Chief Justice Roberts is the swing vote
The most common scenarios discussed before the healthcare decision came out were as follows: (A) healthcare reform is overturned, 5-4, with the Court’s Republican appointees (Roberts, Alito, Kennedy, Scalia, Thomas) outvoting the Court’s Democratic appointees (Breyer, Ginsberg, Kagan, Sotomayor). (B) Healthcare reform is upheld by a 6-3 ‘unity’ vote, with Roberts and Kennedy, the traditional swing vote, siding with the liberals. (C) Healthcare reform is upheld with the votes of Kennedy and the liberals.
The first outcome was the most widely anticipated, and recent reports indicate that Roberts had originally sided with the conservatives, only to switch his vote during deliberations.
Liberals oppose Medicaid requirement
While the healthcare decision was welcome news for the White House, the administration didn’t get everything it wanted. Justices Kagan and Breyer sided with the Court’s conservatives in saying that the Medicaid expansion called for in the healthcare law couldn’t penalize states that refuse to expand their rolls by withholding federal funding. This provision is too coercive to amount to a real choice for the states, the justices said, and exceeded Congress’ authority.
Supporters of the healthcare law will have to find a way to work around this change, as they anticipated it would add about 15 million Americans to the ranks of the insured. Some say it is not a big issue, however, as the increase in federal funding—90 to 100 percent of the costs in the next decade—will be too hard for the states to turn down.
In losing, conservatives may have won
While Obamacare stands, many conservatives see a silver lining in the Court’s ruling, and some liberals are fretting its long-lasting effects.
The Court’s limited view of the Commerce Clause–that it permits regulation of activity but not inactivity–has the potential to substantially limit the federal government’s regulatory powers in the future.

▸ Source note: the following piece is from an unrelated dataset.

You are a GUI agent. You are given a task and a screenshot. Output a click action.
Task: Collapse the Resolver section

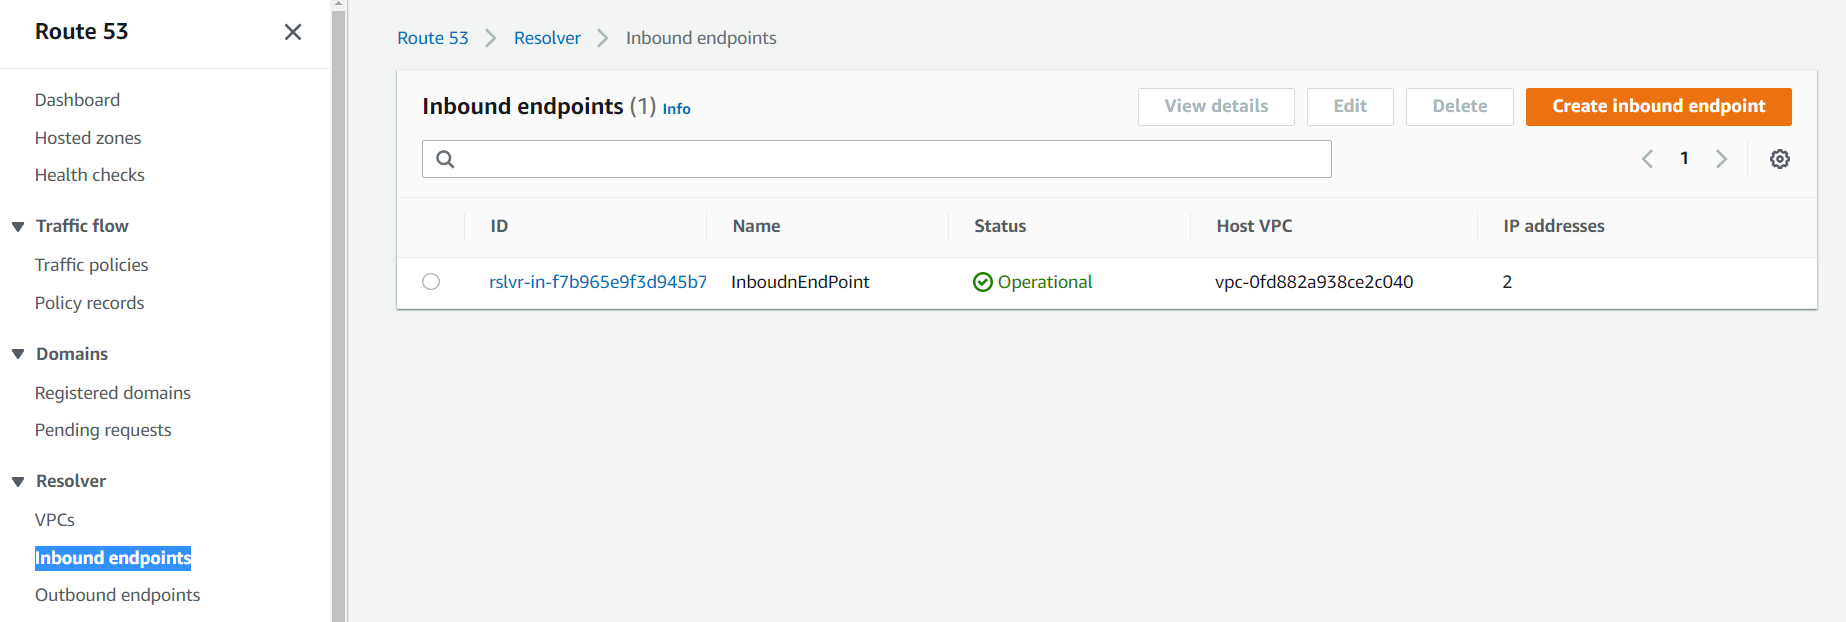point(18,482)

Kennedy a conservative trooper
The conservative justice that conservatives love to hate—Anthony Kennedy—surprised them this time around. Kennedy, who has sided with the Court’s liberals more than any other conservative justice and authored such liberal opinions as Lawrence v. Texas, which overturned state sodomy laws, was not only solidly in the conservatives’ camp in overturning Obamacare; he was, in fact, reports indicate, its leading opponent and the justice who lobbied hardest to keep Roberts in the fold.